She's hot, in a Megan Fox with Down's Syndrome kinda way. Like, she'd win Miss Deliverance Pageant
At least she's the hottest one. Oh well, it's all about stats
She was so drunk that I kept trying to switch out her wine for water. Sort of like Jesus, but in reverse.
I forgot how ruthlessly advertising works on me when I'm high.
hey sry I lost all my numbers who is this?
pat the guy you slept with
still need a last name
I could hear his roommate in the background imitating my sex sounds...
Can I sleep on your couch? My wife just found my eHarmony account.
Puked in my laptop case in the middle of my nutrition class.

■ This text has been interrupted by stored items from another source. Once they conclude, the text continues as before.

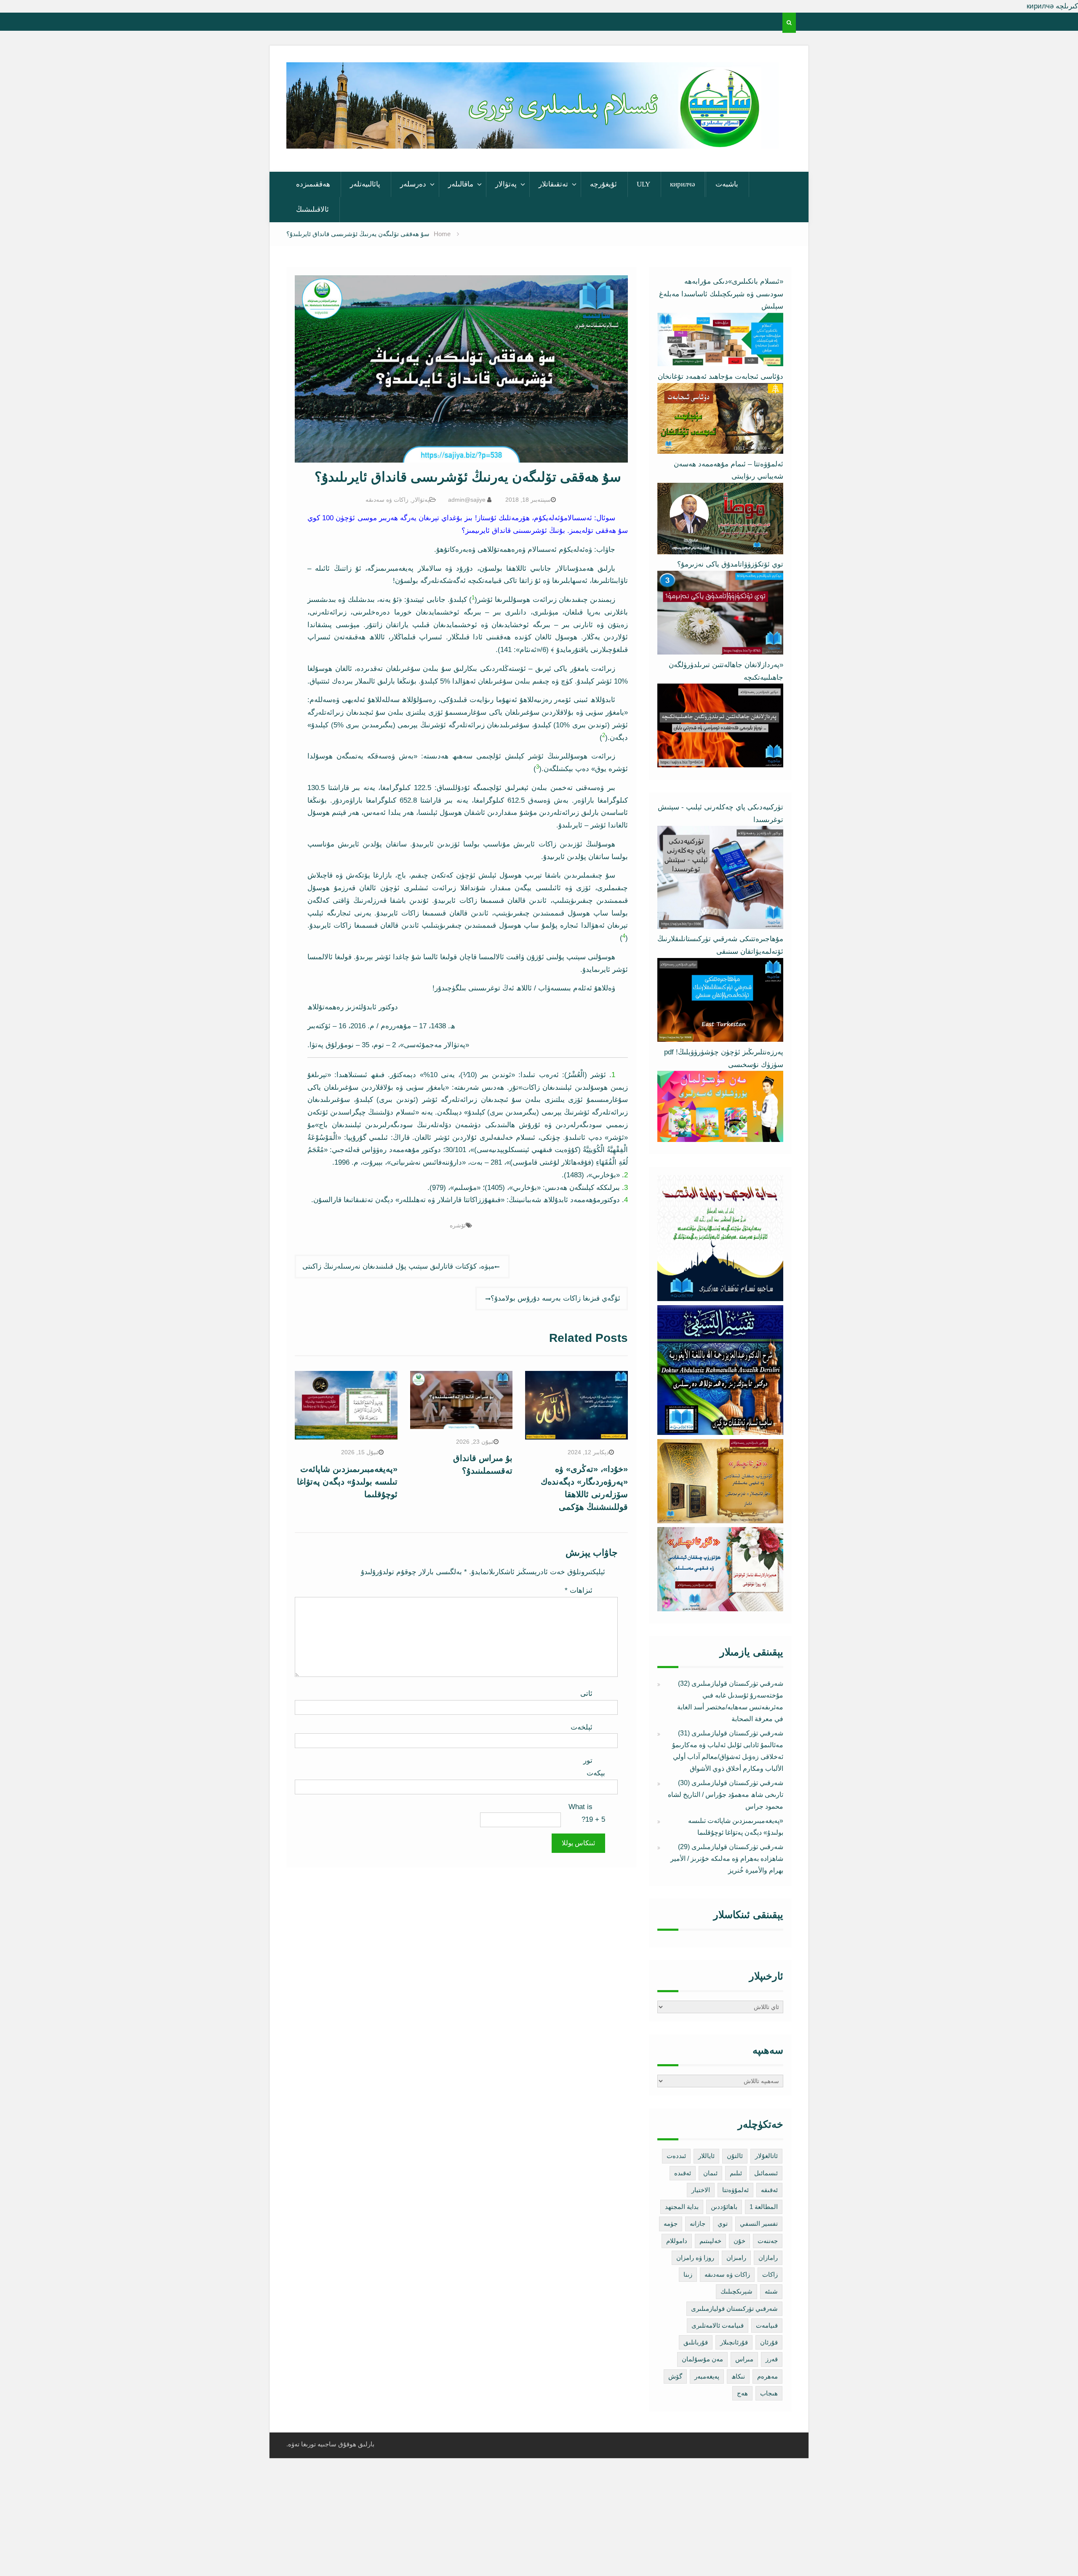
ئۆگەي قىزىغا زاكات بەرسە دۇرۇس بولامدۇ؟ (555, 1298)
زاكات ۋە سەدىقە (387, 499)
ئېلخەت (581, 1727)
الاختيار (700, 2189)
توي (723, 2223)
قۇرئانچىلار (734, 2342)
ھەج (742, 2393)
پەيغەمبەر (706, 2376)
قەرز (772, 2359)
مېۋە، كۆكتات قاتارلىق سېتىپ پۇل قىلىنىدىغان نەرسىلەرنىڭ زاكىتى (398, 1266)
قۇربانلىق (695, 2342)
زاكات (770, 2274)
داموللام (676, 2240)
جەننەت (768, 2240)
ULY (643, 184)
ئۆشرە (458, 1225)
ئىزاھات (578, 1590)
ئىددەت (676, 2155)
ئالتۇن (735, 2155)
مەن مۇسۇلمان (702, 2359)
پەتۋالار (506, 184)
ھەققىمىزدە (313, 184)
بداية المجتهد (682, 2206)
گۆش (675, 2376)
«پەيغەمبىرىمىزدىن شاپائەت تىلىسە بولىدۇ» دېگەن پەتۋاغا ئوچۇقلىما (347, 1481)
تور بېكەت (594, 1766)
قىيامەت (767, 2325)
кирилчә (682, 184)
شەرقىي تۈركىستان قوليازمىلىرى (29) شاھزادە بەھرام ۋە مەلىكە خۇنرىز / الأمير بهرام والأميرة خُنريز (726, 1858)
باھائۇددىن (724, 2206)
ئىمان (710, 2173)
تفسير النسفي (759, 2223)
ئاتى (586, 1694)
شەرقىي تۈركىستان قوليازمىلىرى (734, 2308)
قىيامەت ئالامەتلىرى (717, 2325)
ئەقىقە (769, 2189)
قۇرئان (769, 2342)
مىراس (744, 2359)
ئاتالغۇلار (766, 2155)
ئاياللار (706, 2155)
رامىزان (736, 2257)
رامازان (768, 2257)
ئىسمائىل (766, 2173)
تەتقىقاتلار (553, 184)
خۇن (739, 2240)
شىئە (771, 2291)
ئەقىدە (682, 2173)
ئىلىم (736, 2173)
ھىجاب (769, 2393)
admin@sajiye (467, 499)
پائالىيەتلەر (365, 184)
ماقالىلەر (460, 184)
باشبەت (726, 184)
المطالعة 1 (764, 2206)
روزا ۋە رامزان (695, 2257)
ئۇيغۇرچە (603, 184)
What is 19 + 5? (586, 1813)
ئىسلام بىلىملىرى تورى (526, 137)
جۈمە (671, 2223)
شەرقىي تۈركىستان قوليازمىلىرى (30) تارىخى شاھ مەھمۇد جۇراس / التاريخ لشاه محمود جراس (725, 1794)
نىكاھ (738, 2376)
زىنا (687, 2274)
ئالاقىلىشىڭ (312, 209)
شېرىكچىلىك (736, 2291)
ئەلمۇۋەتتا (735, 2189)
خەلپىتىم (710, 2240)
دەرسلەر (413, 184)
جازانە (697, 2223)
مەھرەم (767, 2376)
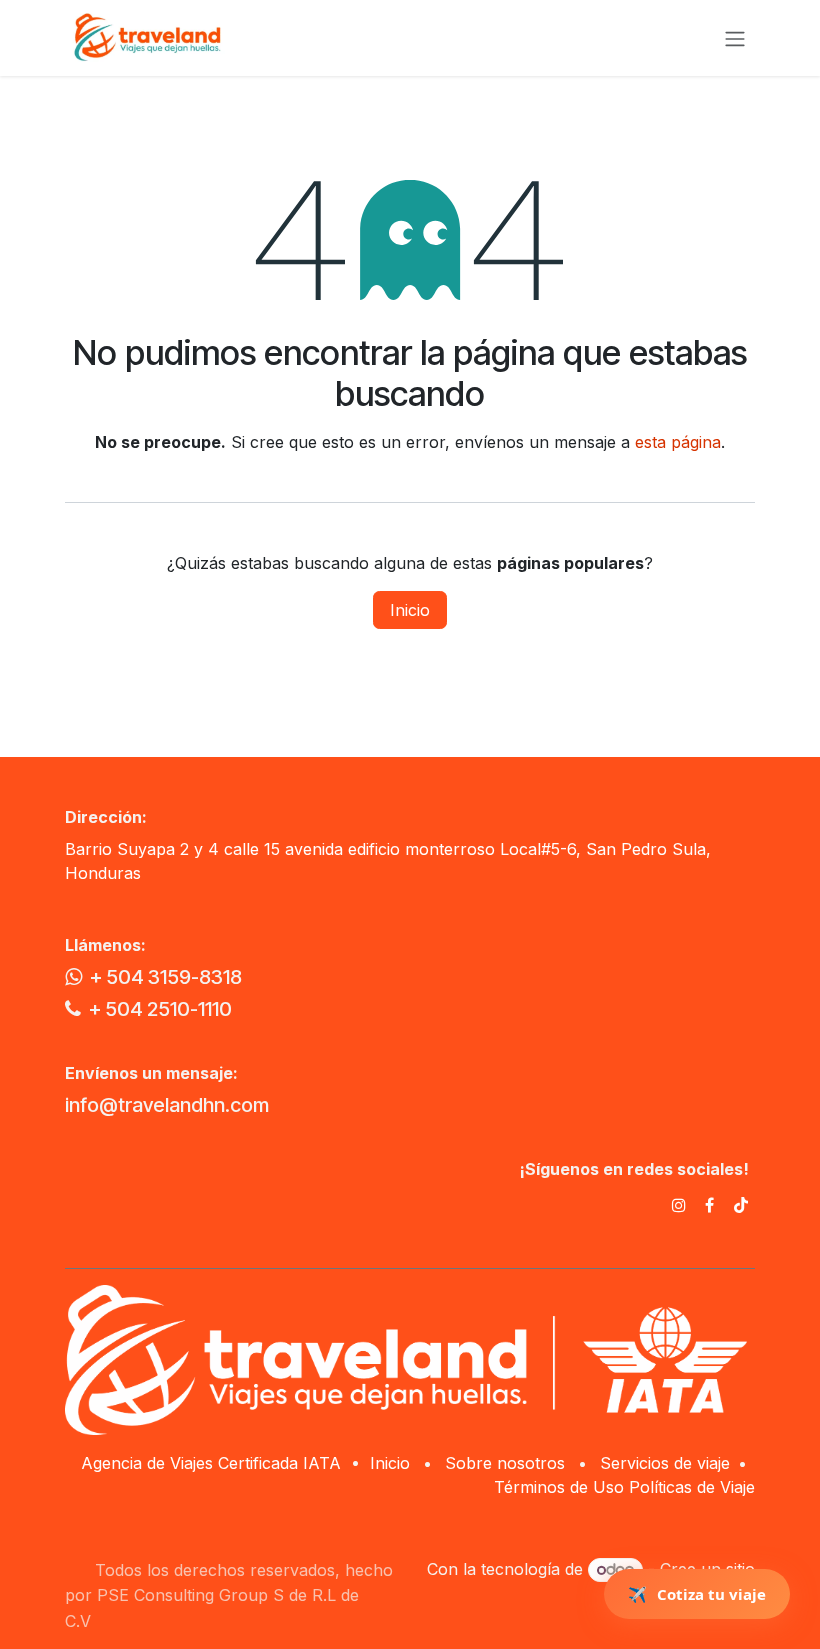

Some chick just barfed in my math class. Everyone here is hungover. Yay community college
I barely remember the girls that I got pregnant, you think I'm gunna remember the ones that played handball
I just ate 6 cheeseburgers with some homeless guy. Pretty epic.
Now I can't say for certain but I'm 90 percent are I bathed myself with dog shampoo last night
If a handjob meant commitment I would literally touch zero dicks
Do you think if i wear this shirt with my bengals boxers this kid will fall out of love with me a little bit because that's what I was going for.
i mean i'm drinking free wine with lesbians and listening to sinead oconnor so i'm not sure who won that breakup
Slept in and having coffee. No sounds of whipping and no veiny dildos next to me. This is good. How's your mornin?